### Data for review
----------
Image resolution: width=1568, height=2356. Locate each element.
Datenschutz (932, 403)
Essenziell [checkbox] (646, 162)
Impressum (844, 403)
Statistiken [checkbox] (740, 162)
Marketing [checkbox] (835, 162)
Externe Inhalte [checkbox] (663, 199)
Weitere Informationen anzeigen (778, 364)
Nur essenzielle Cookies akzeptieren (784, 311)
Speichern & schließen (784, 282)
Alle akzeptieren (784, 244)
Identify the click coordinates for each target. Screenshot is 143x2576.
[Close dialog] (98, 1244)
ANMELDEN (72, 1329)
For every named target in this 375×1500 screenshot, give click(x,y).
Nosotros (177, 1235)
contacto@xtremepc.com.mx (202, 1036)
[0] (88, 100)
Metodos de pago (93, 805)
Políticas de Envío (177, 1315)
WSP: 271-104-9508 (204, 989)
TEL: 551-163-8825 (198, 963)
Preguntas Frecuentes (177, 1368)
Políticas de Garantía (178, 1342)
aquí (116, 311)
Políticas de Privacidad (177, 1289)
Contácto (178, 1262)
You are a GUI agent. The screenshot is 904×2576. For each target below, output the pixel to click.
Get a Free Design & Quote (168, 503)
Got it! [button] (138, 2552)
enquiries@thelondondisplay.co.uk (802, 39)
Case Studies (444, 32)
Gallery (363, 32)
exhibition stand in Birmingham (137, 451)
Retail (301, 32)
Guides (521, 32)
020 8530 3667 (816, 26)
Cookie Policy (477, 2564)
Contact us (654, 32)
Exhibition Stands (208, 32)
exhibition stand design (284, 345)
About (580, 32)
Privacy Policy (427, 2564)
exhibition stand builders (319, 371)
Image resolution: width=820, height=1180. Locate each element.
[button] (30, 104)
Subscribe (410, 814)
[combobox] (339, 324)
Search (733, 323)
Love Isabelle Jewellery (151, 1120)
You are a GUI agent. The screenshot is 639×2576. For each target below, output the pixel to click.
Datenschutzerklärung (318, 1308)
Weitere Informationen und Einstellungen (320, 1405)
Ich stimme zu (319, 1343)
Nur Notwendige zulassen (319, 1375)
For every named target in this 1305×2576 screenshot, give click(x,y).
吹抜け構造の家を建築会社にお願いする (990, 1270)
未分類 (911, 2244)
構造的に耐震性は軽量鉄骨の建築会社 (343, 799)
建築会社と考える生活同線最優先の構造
----------
### What is required
Only this range is to be output: the line that contains "Search (733, 323)" through the last line of the records above, both inclusive.

### Exercise output
Search (733, 323)
Love Isabelle Jewellery (151, 1120)
You are a GUI agent. The screenshot is 639×2576. For each target below, output the pixel to click.
Datenschutzerklärung (318, 1308)
Weitere Informationen und Einstellungen (320, 1405)
Ich stimme zu (319, 1343)
Nur Notwendige zulassen (319, 1375)
For every named target in this 1305×2576 screenshot, give click(x,y).
吹抜け構造の家を建築会社にお願いする (990, 1270)
未分類 (911, 2244)
構造的に耐震性は軽量鉄骨の建築会社 (343, 799)
建築会社と考える生活同線最優先の構造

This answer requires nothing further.